What you are asked to do:
In the data that follows, find the line with "Where should I click to: Delete"; transcribe it, every later line up to the one with "Click the red", and that line as well, exactly and with no others.
===== Data to process
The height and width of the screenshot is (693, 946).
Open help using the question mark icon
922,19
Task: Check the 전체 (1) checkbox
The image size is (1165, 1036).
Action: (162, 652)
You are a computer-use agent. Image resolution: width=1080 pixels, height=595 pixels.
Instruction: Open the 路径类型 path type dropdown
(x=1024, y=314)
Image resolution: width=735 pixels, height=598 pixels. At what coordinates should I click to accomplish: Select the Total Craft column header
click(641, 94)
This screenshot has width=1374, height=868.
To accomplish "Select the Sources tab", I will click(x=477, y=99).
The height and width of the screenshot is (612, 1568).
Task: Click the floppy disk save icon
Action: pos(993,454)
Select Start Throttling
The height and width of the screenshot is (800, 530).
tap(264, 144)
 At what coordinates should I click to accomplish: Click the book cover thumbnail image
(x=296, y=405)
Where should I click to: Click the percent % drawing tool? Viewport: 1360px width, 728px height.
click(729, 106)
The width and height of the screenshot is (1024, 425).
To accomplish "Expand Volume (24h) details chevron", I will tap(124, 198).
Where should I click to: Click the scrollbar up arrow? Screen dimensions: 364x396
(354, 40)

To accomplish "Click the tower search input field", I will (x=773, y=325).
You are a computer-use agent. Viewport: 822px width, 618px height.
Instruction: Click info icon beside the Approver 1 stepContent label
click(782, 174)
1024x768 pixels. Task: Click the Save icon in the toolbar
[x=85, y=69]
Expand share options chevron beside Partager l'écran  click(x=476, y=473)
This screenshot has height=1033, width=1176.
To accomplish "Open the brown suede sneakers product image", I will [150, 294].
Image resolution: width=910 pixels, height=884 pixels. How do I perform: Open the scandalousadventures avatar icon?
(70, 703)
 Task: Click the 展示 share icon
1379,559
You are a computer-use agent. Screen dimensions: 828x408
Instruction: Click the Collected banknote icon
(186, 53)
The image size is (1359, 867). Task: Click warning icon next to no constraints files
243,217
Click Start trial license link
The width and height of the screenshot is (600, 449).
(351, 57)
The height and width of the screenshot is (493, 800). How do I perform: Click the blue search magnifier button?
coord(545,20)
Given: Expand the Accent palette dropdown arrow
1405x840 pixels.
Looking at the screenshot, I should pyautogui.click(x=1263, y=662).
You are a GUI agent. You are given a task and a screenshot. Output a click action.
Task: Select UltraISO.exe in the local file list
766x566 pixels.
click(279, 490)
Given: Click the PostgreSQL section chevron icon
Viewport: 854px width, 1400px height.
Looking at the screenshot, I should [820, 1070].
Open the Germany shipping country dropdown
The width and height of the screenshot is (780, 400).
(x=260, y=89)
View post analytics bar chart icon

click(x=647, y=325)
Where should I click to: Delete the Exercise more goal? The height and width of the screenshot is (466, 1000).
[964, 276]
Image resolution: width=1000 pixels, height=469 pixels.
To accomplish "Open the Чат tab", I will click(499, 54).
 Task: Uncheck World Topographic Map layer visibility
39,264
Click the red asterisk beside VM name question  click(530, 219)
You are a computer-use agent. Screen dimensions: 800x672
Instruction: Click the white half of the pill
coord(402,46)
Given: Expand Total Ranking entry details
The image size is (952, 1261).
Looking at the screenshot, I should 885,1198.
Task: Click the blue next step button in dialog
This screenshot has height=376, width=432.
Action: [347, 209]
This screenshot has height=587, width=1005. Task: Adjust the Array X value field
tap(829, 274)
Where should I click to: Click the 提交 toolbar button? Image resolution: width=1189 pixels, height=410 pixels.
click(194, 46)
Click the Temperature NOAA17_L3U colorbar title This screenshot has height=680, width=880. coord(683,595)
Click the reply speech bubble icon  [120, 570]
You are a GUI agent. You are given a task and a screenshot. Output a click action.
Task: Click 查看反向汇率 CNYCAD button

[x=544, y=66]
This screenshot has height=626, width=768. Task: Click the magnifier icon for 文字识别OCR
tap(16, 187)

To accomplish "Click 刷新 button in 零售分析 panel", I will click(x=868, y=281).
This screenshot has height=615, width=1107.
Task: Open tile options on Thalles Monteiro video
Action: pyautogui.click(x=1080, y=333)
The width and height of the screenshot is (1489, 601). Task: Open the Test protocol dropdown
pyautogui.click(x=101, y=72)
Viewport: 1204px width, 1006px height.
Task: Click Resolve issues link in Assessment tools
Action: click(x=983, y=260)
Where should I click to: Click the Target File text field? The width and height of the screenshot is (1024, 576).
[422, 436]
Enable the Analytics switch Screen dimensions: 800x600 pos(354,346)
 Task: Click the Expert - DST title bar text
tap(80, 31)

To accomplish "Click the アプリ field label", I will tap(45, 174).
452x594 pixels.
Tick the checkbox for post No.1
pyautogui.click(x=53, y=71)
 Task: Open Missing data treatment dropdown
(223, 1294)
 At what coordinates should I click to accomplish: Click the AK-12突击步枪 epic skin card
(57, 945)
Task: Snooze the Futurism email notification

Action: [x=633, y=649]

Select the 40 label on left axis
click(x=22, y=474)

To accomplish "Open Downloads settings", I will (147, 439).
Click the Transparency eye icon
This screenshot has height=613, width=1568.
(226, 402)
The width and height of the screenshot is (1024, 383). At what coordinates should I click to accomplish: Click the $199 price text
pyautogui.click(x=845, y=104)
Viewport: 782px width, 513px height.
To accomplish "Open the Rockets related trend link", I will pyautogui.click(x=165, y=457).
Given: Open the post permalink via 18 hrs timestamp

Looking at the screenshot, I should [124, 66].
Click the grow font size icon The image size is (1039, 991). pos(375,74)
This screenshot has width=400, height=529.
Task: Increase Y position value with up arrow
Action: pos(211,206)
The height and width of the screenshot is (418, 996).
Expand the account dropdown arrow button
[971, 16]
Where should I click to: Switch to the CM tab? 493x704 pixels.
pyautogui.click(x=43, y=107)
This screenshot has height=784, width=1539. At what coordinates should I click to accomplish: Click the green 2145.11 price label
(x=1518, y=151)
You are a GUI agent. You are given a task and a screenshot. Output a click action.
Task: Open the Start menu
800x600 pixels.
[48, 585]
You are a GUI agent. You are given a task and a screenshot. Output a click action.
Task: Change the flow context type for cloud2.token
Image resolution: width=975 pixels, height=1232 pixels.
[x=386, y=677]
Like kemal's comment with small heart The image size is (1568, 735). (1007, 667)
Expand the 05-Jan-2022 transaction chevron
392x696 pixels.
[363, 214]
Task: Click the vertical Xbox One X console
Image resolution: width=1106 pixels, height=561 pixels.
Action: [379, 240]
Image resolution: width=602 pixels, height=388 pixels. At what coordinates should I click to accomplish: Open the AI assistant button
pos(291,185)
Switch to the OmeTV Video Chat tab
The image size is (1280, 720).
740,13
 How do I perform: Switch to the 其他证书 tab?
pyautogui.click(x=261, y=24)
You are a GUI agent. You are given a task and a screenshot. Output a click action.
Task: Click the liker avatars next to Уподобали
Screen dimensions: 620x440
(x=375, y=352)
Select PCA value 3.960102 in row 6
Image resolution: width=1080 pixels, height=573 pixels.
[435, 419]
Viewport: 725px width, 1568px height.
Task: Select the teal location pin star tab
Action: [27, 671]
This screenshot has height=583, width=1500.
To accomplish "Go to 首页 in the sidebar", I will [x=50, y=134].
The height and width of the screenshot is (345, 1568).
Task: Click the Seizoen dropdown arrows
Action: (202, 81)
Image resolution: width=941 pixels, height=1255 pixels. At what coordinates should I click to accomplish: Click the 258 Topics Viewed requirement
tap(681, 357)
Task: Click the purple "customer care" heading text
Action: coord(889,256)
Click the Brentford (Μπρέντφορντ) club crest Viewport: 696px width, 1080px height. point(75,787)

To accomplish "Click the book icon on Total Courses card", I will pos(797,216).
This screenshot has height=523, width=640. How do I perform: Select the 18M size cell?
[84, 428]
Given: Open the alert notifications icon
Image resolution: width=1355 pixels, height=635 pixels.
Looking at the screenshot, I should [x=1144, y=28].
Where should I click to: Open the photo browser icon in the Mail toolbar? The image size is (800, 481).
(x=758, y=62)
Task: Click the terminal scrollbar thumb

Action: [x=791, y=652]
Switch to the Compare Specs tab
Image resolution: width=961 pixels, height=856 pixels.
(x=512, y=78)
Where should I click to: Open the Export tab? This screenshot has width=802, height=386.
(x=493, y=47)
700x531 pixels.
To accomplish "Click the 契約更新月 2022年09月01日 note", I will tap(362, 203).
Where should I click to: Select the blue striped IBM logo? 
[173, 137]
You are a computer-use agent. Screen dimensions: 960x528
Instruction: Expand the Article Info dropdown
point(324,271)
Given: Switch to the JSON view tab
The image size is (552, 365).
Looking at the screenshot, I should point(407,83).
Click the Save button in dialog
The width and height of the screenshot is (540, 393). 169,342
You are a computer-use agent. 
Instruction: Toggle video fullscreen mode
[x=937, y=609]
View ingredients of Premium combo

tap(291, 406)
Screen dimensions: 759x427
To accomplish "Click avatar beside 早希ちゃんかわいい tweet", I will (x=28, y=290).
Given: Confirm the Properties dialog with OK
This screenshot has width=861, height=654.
==========
Output below:
Where should I click to: Delete the Exercise more goal? The height and width of the screenshot is (466, 1000).
[964, 276]
Image resolution: width=1000 pixels, height=469 pixels.
To accomplish "Open the Чат tab", I will click(499, 54).
 Task: Uncheck World Topographic Map layer visibility
39,264
Click the red asterisk beside VM name question  click(530, 219)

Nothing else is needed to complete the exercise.